### TASK DIRECTIONS
Report each line of the entries below that has the word "agent" in it.
= = =
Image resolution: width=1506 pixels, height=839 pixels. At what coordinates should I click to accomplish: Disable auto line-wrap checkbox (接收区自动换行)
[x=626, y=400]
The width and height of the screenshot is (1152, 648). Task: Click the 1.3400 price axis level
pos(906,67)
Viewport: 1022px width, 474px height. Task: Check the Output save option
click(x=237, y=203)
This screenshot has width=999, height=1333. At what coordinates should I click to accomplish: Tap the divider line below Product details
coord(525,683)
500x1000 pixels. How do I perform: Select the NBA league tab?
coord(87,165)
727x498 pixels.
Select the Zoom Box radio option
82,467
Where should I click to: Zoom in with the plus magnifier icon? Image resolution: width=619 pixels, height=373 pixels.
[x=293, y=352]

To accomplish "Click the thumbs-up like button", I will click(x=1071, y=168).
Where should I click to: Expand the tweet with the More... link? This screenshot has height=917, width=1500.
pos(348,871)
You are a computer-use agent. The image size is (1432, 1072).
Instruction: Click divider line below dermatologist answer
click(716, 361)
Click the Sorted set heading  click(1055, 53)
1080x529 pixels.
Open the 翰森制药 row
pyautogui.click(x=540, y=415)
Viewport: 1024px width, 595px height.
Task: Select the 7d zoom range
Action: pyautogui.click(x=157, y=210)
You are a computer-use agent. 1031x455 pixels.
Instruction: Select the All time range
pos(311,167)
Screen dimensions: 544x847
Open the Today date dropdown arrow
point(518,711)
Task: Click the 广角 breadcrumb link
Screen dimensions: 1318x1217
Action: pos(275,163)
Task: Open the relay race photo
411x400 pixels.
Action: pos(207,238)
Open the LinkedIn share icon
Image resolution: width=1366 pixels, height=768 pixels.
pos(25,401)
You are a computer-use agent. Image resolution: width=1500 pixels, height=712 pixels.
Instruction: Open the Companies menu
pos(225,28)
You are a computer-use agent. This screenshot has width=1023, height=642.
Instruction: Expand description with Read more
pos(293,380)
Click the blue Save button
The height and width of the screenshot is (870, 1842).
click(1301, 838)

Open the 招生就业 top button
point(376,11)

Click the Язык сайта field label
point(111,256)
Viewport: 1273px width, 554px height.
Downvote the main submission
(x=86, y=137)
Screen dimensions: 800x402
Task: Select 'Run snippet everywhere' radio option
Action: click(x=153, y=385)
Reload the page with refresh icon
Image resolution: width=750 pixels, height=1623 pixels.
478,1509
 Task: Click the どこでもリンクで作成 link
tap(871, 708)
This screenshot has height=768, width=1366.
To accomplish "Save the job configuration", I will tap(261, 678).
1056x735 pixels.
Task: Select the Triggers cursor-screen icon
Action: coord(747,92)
= = =
### RESPONSE AREA
You are a computer-use agent. The image size is (1432, 1072).
You are a computer-use agent. 1031x455 pixels.
You are a computer-use agent. Image resolution: width=1500 pixels, height=712 pixels.
You are a computer-use agent. This screenshot has width=1023, height=642.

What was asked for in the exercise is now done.